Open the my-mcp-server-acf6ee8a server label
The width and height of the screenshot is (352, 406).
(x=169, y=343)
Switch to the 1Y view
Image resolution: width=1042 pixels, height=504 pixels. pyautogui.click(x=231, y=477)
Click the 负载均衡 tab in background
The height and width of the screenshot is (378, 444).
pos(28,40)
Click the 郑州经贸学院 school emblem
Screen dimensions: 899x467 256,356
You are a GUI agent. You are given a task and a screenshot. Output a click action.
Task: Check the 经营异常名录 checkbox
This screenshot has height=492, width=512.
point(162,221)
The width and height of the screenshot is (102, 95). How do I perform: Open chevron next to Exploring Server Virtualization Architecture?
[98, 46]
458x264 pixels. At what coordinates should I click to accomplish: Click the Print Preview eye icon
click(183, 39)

------------------------------

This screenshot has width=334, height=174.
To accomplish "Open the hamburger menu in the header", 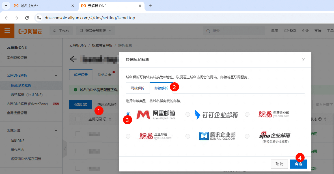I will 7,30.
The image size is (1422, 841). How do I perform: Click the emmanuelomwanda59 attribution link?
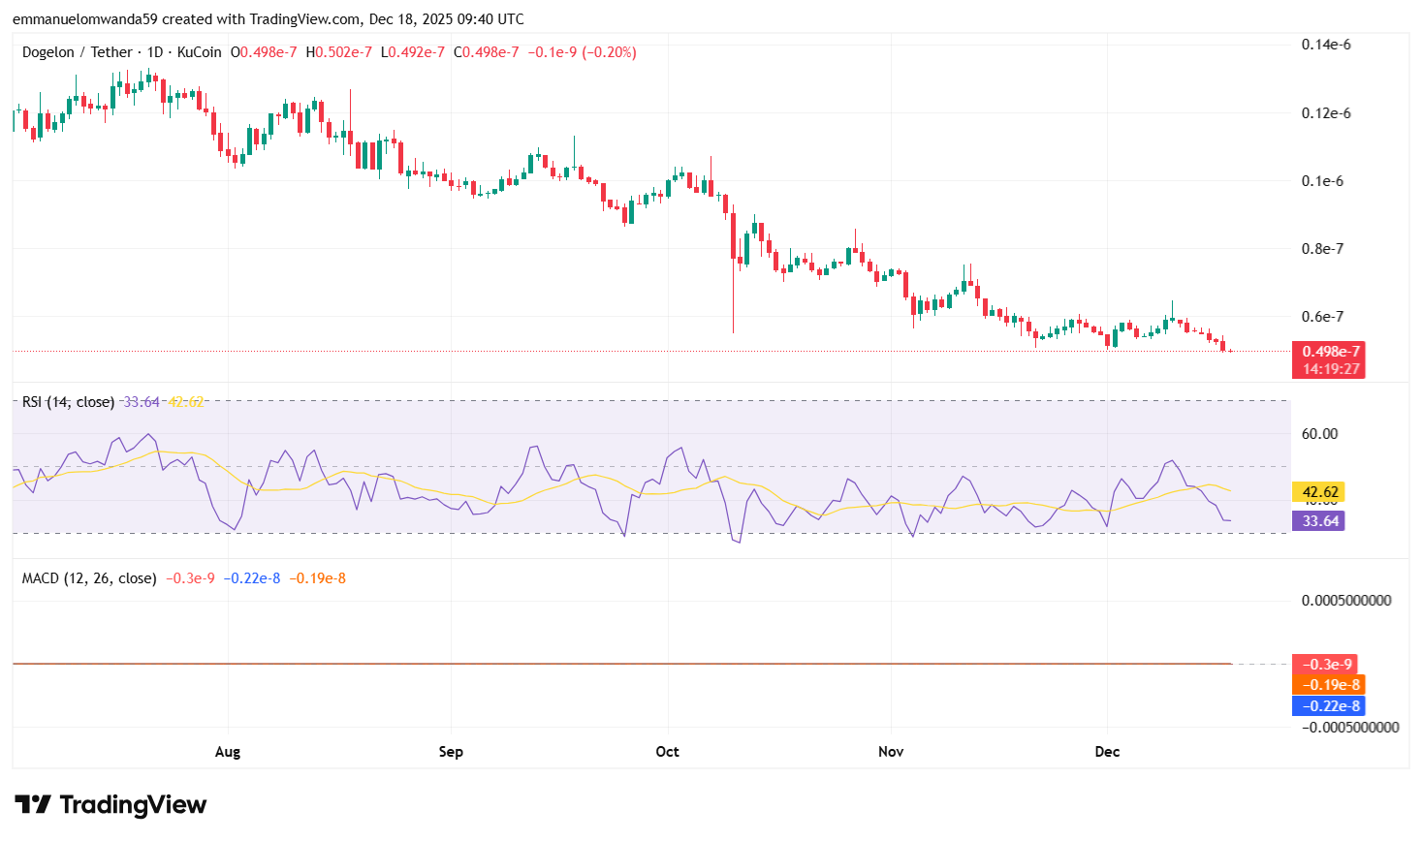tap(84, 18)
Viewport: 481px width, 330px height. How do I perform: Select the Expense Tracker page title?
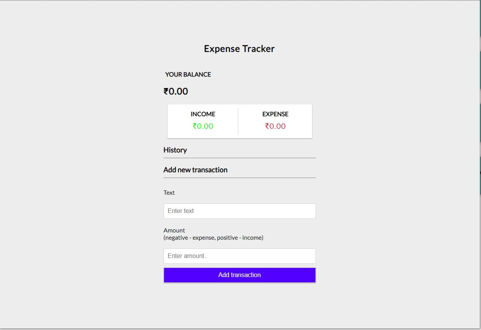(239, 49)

------------------------------

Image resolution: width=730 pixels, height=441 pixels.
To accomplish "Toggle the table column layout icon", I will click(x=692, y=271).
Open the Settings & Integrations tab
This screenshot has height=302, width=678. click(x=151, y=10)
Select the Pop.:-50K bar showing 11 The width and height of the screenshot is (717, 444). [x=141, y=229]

------------------------------

_YOUR GOAL:_ Given the records above, return exactly the lines starting at the line containing "Open the Settings & Integrations tab" and ending at the line containing "Select the Pop.:-50K", including both.

_OUTPUT OF THE TASK:_
Open the Settings & Integrations tab
This screenshot has height=302, width=678. click(x=151, y=10)
Select the Pop.:-50K bar showing 11 The width and height of the screenshot is (717, 444). [x=141, y=229]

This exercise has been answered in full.